Since you live in an apartment, who's water meter is it? We can assume that it probably isn't some big mechanical meter, so it is either a sender owned by the water company, or an Emon demon owned by the building. Who is billing you for your water usage? 

Here are some of the possibilties:
1) You have a faulty meter that is the resonsibility of the city, get them on the ball
2) You have a faulty meter that is the responsibility of the building
3) Your water usage is correct, but you have a faulty toilet. Call the building


----------



## greg24k (May 19, 2007)

Few things you can do to check...

Go to your water meter location and close the main lever right after the meter. There is a little triangle on the meter which is spinning when the water is being used... that triangle should stop spinning when you do that. If it don't, you have a problem with the meter or the valve. 

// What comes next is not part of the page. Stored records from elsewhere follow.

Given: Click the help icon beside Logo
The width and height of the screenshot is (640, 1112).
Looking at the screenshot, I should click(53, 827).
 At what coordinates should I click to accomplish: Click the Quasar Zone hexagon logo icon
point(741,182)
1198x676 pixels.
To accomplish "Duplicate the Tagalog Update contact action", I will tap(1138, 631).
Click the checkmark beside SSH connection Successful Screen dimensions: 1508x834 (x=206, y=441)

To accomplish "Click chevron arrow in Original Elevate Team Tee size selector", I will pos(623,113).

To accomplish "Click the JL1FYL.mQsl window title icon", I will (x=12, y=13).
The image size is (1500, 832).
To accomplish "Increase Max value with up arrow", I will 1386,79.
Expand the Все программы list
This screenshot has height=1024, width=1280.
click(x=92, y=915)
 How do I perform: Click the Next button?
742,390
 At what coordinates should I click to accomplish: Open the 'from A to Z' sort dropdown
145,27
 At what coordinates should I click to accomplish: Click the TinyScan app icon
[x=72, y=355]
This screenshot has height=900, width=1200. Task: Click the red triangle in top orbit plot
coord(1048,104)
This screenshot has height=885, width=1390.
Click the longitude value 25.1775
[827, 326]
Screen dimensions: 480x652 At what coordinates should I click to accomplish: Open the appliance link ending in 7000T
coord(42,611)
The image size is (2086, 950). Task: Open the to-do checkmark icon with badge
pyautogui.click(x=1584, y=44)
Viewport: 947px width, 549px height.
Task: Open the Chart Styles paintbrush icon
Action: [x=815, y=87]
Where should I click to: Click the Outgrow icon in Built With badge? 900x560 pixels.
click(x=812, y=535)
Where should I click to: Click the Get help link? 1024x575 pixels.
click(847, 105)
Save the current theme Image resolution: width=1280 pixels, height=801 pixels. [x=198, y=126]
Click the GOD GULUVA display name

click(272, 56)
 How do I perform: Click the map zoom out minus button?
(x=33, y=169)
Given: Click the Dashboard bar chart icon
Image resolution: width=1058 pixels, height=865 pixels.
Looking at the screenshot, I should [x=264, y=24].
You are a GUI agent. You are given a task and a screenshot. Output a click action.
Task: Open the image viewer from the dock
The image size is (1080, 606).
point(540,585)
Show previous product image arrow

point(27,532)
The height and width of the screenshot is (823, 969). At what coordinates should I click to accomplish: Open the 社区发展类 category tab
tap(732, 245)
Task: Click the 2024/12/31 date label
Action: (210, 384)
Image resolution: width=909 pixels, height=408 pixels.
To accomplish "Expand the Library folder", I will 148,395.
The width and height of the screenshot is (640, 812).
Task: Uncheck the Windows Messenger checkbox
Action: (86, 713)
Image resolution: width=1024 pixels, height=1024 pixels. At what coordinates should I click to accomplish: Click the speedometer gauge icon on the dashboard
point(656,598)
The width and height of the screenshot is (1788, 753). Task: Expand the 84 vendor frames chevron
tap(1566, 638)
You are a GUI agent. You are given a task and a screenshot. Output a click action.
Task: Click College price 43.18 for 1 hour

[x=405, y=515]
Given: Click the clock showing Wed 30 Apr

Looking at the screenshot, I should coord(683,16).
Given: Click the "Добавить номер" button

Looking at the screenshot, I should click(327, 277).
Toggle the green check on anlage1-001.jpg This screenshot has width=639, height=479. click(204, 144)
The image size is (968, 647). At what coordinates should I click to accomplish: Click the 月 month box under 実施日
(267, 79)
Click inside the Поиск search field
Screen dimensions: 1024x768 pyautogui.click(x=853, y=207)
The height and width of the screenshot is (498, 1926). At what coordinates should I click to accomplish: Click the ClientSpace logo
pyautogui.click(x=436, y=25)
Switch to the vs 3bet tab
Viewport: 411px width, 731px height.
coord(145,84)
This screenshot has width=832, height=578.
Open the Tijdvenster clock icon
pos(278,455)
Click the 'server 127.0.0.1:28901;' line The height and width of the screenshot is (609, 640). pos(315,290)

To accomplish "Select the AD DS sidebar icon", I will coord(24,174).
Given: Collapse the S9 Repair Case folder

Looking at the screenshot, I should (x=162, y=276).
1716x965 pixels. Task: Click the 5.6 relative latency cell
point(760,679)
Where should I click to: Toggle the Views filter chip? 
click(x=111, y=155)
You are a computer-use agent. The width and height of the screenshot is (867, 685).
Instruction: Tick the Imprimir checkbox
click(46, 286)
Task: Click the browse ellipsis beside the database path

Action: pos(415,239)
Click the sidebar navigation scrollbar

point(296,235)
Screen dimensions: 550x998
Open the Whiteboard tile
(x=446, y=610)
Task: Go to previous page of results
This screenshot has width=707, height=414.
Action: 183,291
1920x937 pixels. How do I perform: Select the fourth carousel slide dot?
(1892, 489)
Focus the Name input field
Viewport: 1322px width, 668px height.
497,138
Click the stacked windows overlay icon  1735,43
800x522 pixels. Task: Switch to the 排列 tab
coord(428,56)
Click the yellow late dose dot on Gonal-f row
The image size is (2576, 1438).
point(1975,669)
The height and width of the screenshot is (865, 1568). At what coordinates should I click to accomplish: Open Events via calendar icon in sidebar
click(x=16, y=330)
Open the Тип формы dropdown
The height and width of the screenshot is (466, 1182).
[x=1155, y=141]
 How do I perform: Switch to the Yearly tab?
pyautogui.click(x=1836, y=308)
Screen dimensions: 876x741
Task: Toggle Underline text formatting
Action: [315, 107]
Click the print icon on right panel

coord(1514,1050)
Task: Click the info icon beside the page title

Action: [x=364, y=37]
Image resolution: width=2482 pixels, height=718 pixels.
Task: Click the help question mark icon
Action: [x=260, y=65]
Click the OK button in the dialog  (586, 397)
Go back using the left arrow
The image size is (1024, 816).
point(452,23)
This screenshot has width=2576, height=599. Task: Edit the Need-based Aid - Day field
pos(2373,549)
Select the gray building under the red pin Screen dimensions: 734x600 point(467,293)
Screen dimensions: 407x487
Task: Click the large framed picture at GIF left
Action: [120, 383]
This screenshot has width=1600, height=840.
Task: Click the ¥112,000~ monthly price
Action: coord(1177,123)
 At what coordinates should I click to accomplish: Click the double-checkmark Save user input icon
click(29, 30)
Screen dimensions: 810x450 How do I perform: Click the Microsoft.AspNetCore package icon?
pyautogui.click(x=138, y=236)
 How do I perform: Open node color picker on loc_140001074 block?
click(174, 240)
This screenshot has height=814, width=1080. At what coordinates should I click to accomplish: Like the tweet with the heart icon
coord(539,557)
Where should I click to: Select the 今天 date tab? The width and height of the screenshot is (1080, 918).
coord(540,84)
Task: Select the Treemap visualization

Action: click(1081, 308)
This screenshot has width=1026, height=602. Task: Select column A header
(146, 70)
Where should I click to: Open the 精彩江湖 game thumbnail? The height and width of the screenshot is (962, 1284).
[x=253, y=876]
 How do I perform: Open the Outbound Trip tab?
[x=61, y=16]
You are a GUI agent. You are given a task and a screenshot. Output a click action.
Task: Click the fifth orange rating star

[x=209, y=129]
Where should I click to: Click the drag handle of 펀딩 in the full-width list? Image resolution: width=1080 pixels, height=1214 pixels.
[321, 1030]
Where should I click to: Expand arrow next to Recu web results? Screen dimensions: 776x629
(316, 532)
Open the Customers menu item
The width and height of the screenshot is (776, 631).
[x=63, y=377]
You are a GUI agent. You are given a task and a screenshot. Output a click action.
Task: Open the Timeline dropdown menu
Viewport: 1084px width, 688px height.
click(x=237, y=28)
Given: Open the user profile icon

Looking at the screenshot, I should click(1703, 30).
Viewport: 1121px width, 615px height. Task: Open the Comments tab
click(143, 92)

If it stops spinning, turn the valve back on...make sure you not running any water or any appliance in the house that uses water, and go check every toilet or sink if it's running or dripping, also check on the outside maybe something is running from the garden hose. If you see something is running or dripping, close the water off to that fixture and go down to the meter and check again, if it still spinning, something else is leaking...follow the same steps to find what else leaking...


----------



## UALocal1Plumber (Jun 19, 2009)

You may have a leak underground. Clock the meter with no appliances running over a long period of time, like an hour or more. That's the only way to know for sure if the meter is running ( and therefore billing you) without you using product. If it runs, you have to find the leak and repair it. If it doesn't, well then you'll just have to reduce your consumption if you would like to reduce your bills.

Keith


----------



## Mike's Plumbing (Jul 19, 2010)

The one nice thing about renting is you can tell the owner your concern and make him address is. The problem can be multiple things and we are all guessing here. A leak doesn't double the consumption in this amount of time. At your current water increase by next year this time you will be using the same quantity as a water park.:laughing:

Call then owner on Monday and ask him what's going on, that's the best start.


----------



## Rob PA (Aug 30, 2010)

I do work in rentals all the time. One had one meter for two duplexes. There were 4 apartments a piece. 1/2 inch line feeding that into two water tanks. There is hack stuff everywhere. So, if joe blow takes 40 min showers next door you pay for it. But then again while Joe blow is taking a shower no one else has any pressure.


----------



## Aframe (Mar 24, 2008)

To carry on with what Rob said.

Shut of water main to your meter for an extended amount of time. You will find out soon enough if any other unit is being fed from your meter.


----------



## mikeswoods (Oct 11, 2008)

The meters are often labeled and billed to the wrong apartment---shut off the meter and go to work---

If it's back on when you get home----problem solved.


----------